Anyways, I for one I do not need to condition the execution, because since several days I use PipeWire also as audio server, instead of PulseAudio one, so it should run in any desktop.
Again, I have no intention to propose to Slackware to do also this audio server switch, but it is nice to have alternatives, specially when the alternate solution works better.
Last edited by LuckyCyborg; 03-05-2021 at 01:39 PM.
Well, apparently the shell variables aren't expanded on those desktop files, if we rated the conversation between @ZhaoLin1457 and @raforg, the daemon's author:
It does not matter, because even systemd does not condition the execution for a particular WM/DE of the XDG autostart files or its targets, even it have a myriad of targets instead of 6 runlevels.

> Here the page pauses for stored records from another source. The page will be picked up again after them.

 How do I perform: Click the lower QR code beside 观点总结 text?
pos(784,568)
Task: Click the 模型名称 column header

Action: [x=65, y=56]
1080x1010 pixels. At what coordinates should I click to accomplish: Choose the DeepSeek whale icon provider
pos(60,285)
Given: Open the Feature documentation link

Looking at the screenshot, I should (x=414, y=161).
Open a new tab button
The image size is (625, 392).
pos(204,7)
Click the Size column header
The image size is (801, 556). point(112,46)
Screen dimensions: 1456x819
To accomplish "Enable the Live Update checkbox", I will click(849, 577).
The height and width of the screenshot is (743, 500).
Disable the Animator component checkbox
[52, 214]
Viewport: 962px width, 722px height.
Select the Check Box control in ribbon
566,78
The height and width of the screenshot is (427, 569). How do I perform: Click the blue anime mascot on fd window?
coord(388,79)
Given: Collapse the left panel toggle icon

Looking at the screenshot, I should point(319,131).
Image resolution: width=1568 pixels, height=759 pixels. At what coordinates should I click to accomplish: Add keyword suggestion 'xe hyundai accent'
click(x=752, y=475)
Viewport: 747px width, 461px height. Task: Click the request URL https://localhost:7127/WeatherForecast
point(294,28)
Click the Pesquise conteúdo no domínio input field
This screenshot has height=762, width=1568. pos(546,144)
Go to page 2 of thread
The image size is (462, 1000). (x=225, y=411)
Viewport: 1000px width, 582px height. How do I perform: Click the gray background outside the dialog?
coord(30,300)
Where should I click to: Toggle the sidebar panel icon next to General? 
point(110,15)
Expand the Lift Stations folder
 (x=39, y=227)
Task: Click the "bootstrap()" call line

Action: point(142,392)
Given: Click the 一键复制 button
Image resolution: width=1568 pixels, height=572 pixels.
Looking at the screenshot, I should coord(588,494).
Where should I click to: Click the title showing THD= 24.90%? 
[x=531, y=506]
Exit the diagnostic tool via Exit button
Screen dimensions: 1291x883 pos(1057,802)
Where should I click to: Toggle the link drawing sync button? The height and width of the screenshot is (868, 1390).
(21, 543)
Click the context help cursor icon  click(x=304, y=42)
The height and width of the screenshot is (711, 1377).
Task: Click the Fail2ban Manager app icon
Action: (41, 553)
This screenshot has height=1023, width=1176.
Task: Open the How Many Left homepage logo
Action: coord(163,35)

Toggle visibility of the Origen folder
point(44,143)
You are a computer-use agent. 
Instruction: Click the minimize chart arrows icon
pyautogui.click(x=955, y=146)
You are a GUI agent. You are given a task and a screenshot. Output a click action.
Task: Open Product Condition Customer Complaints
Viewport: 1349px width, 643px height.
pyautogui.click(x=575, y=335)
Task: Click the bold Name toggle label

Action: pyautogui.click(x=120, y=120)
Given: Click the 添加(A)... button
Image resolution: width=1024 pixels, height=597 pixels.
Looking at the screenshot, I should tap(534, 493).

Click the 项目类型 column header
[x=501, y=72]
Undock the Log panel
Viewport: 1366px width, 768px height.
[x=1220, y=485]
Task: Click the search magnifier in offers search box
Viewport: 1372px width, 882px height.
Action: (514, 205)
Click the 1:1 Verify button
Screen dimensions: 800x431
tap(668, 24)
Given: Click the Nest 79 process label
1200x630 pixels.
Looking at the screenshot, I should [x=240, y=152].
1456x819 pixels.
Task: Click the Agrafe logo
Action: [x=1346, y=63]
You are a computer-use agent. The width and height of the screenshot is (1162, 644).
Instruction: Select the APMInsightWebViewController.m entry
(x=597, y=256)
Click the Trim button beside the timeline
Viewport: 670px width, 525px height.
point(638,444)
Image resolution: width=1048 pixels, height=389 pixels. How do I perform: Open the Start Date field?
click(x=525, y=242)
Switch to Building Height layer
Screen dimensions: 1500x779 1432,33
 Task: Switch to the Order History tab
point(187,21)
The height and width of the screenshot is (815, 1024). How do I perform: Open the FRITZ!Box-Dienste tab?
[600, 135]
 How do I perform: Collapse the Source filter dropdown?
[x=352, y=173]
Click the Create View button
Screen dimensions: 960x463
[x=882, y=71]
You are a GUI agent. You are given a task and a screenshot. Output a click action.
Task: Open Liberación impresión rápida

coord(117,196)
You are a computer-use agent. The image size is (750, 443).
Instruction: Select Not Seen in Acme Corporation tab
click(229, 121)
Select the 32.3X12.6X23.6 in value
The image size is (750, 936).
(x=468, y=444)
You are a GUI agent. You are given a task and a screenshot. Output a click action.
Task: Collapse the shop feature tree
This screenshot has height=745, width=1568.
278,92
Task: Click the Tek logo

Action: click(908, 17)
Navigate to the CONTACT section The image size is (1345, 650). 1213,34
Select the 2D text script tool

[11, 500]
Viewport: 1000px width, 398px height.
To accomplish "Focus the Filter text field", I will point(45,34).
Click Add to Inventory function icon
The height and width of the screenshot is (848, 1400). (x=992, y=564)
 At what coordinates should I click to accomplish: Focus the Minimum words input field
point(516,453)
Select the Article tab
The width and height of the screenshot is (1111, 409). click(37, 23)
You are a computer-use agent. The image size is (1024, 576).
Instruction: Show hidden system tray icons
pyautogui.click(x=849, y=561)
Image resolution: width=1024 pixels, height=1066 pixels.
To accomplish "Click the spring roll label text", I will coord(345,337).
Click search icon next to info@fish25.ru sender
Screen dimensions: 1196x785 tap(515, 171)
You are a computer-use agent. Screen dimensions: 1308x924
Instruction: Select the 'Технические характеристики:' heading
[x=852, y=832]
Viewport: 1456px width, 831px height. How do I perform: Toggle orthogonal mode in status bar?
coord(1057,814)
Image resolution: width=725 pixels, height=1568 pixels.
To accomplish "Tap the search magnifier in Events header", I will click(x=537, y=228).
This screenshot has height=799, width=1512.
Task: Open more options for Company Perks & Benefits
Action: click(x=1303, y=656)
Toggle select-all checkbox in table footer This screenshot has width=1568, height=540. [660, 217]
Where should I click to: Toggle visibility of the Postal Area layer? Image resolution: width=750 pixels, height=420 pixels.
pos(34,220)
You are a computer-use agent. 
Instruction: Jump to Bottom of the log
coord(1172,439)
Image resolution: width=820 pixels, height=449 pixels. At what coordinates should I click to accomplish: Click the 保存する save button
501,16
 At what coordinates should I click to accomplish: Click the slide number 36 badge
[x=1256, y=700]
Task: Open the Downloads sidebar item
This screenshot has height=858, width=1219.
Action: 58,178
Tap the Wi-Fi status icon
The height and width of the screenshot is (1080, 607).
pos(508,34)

Honestly, I truly hope that Mr. Poettering does not read this particular thread and even if he does, will not notice those ideas ventilated here about conditional XDG autostart, and even he will notice them, he will just give a good laugh and call a day.
Otherwise, I praise God to save our sorry arses.
Last edited by LuckyCyborg; 03-06-2021 at 11:24 AM.